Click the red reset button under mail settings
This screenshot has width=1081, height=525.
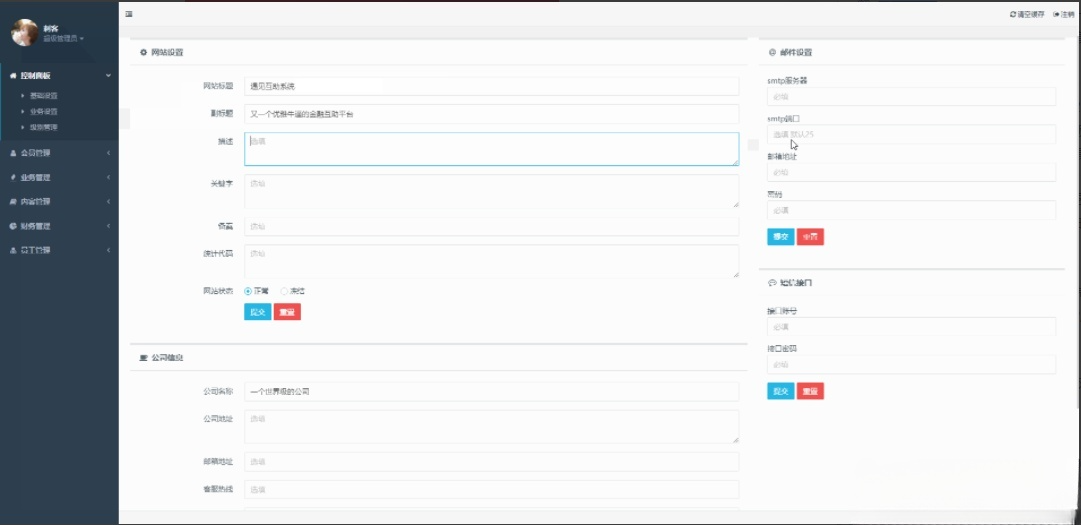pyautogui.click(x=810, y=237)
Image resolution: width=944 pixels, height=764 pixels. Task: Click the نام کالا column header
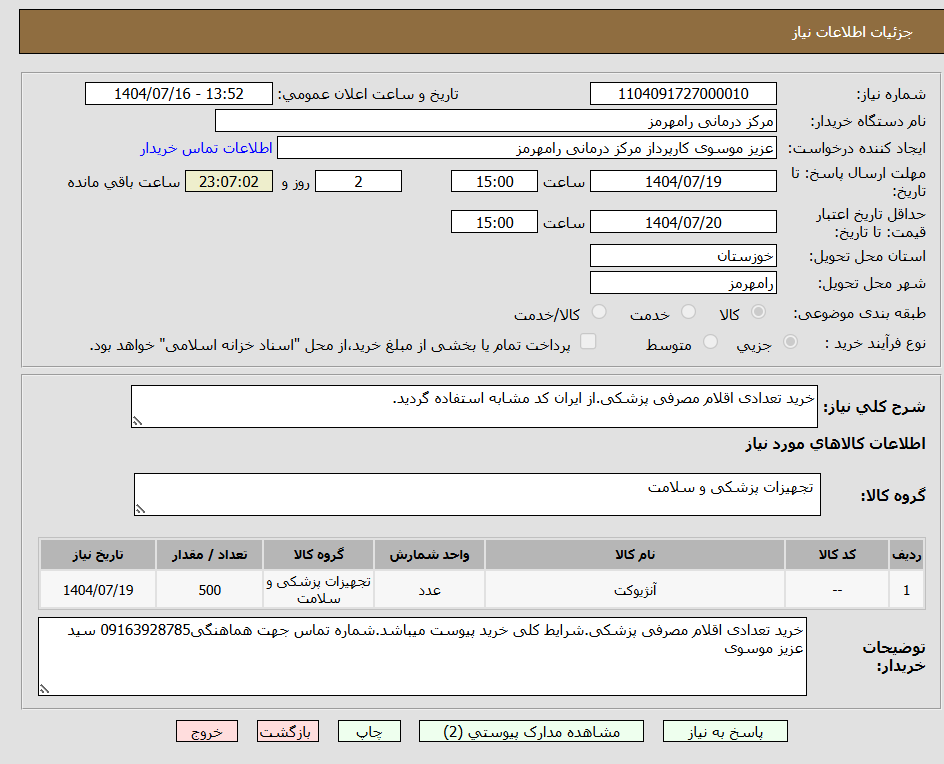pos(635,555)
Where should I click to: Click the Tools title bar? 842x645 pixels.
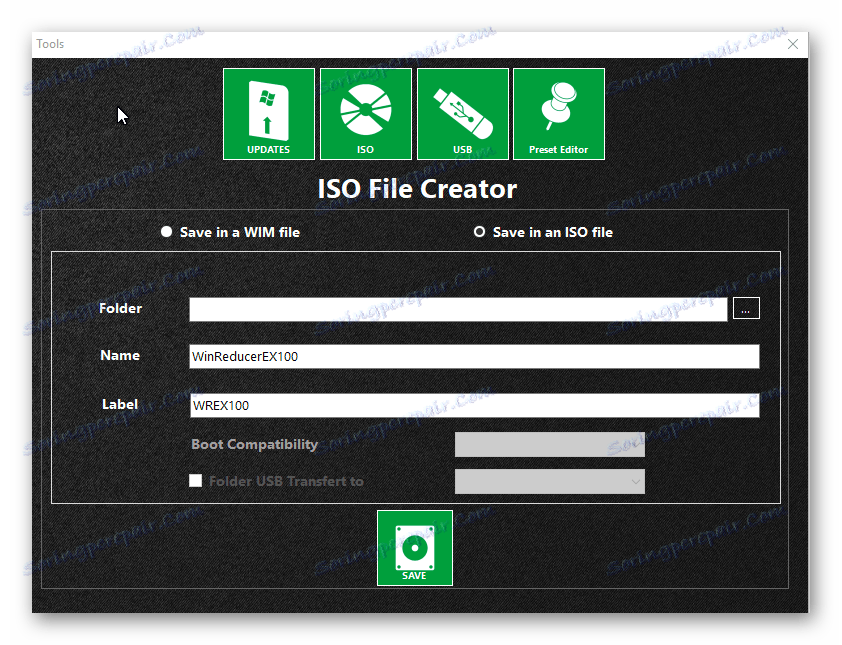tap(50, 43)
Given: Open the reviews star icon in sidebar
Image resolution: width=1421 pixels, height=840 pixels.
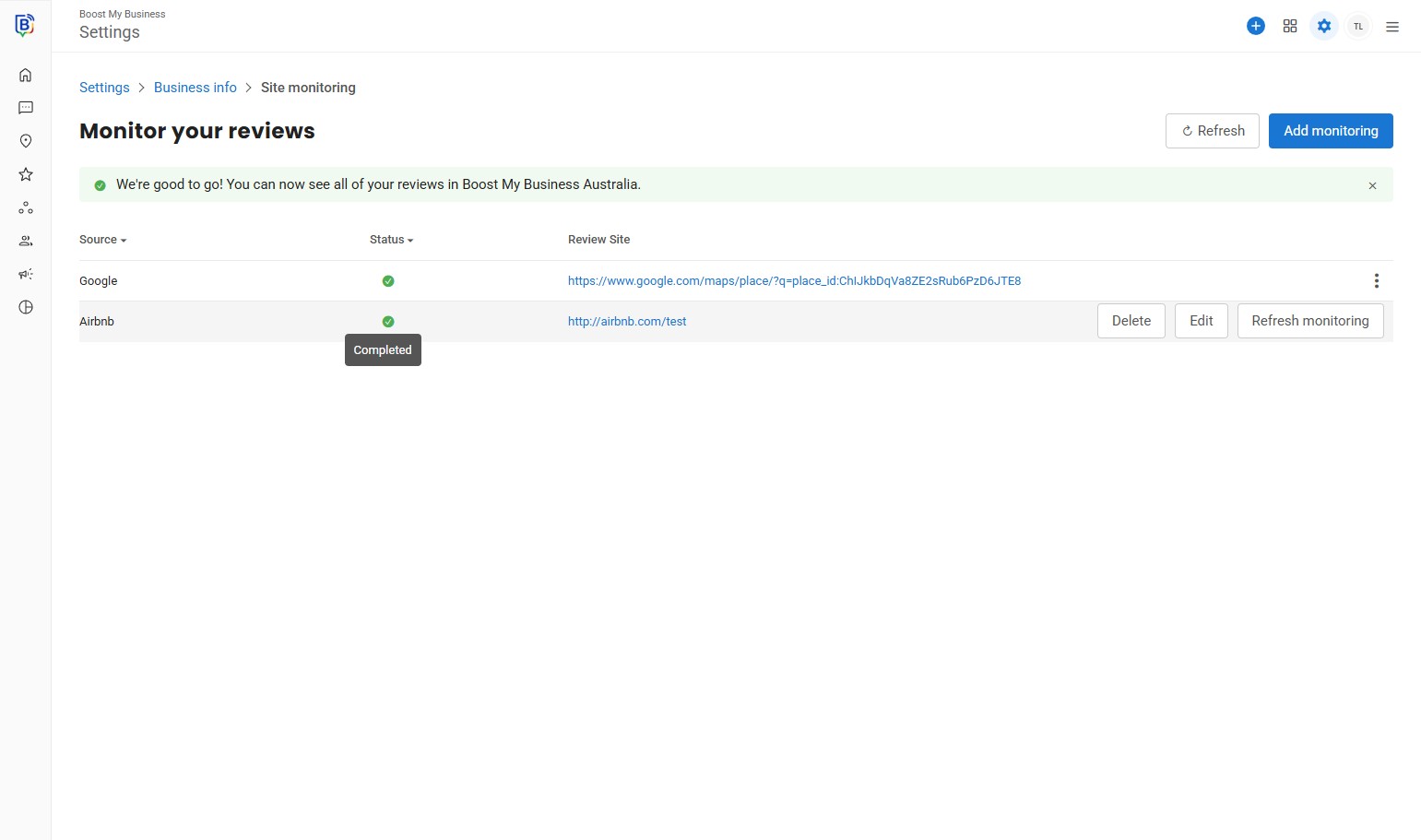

____________

Problem details:
Return each line of the records above word for word, omitting the pictures.

Answer to the problem:
Click the red reset button under mail settings
This screenshot has width=1081, height=525.
pyautogui.click(x=810, y=237)
Image resolution: width=944 pixels, height=764 pixels. Task: Click the نام کالا column header
pos(635,555)
Where should I click to: Click the Tools title bar? 842x645 pixels.
tap(50, 43)
Given: Open the reviews star icon in sidebar
Image resolution: width=1421 pixels, height=840 pixels.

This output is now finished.